**Problem requirements**. Go to the line that contains "Where should I click to: Click". Restate that line and each one after it exactly, through the end of the records, without pictures.
---- Data shown
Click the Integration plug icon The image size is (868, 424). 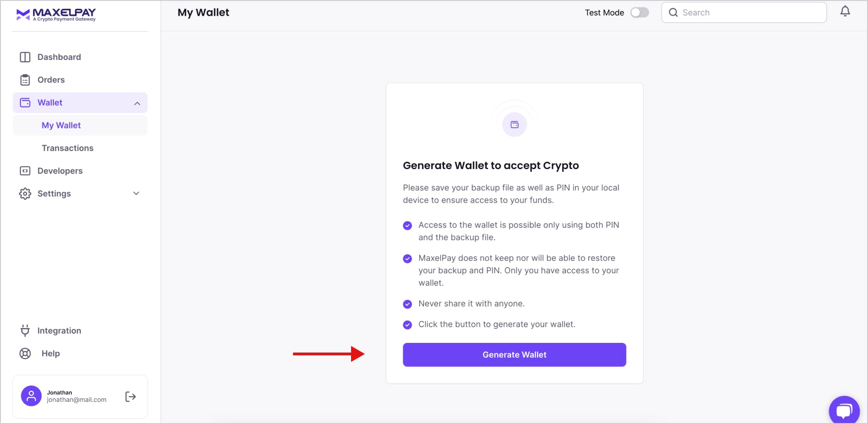(x=25, y=330)
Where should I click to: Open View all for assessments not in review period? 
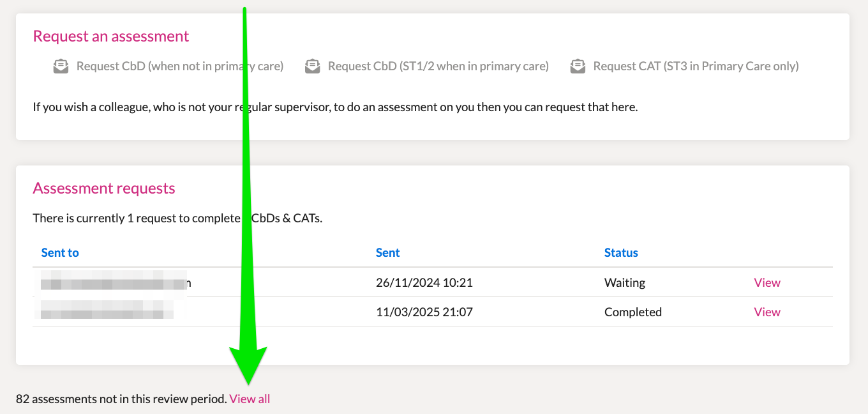(x=250, y=399)
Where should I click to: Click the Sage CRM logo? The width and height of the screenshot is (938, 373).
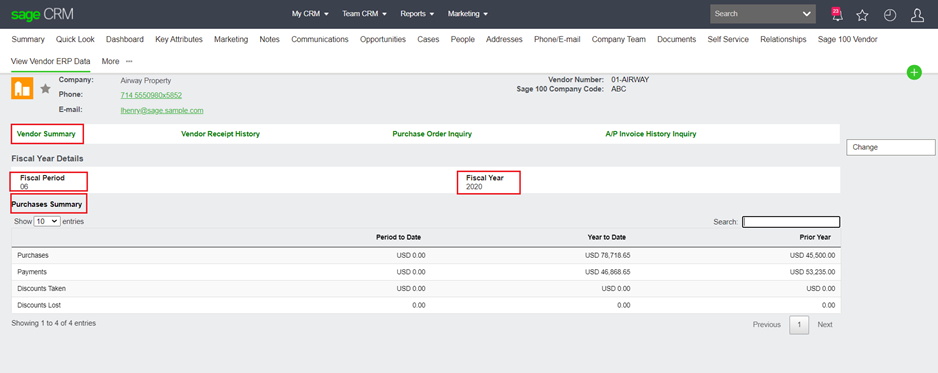pos(42,14)
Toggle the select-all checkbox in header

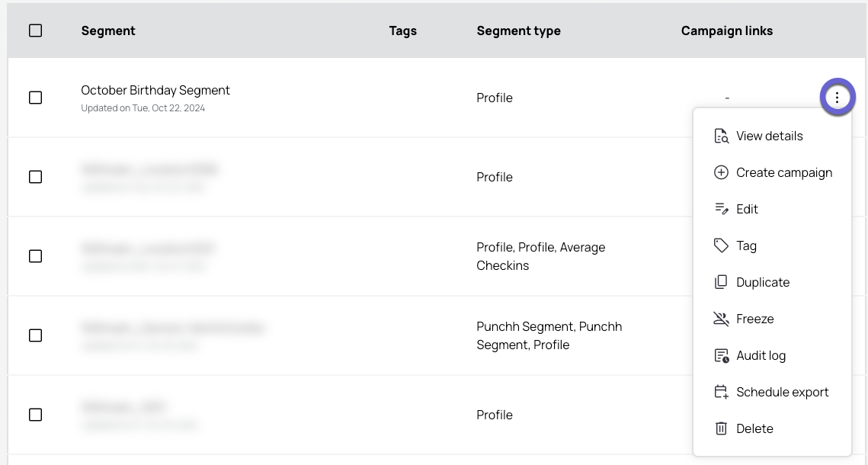pyautogui.click(x=35, y=30)
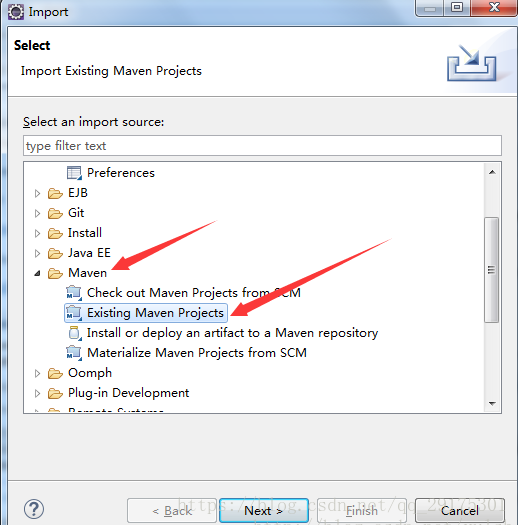The height and width of the screenshot is (525, 518).
Task: Click the Cancel button
Action: point(460,511)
--------
**Task answer**.
Where should I click to: Click the Sage CRM logo? The width and height of the screenshot is (938, 373).
pos(42,14)
Toggle the select-all checkbox in header

pyautogui.click(x=35, y=30)
The height and width of the screenshot is (525, 518).
Task: Click the Cancel button
Action: point(460,511)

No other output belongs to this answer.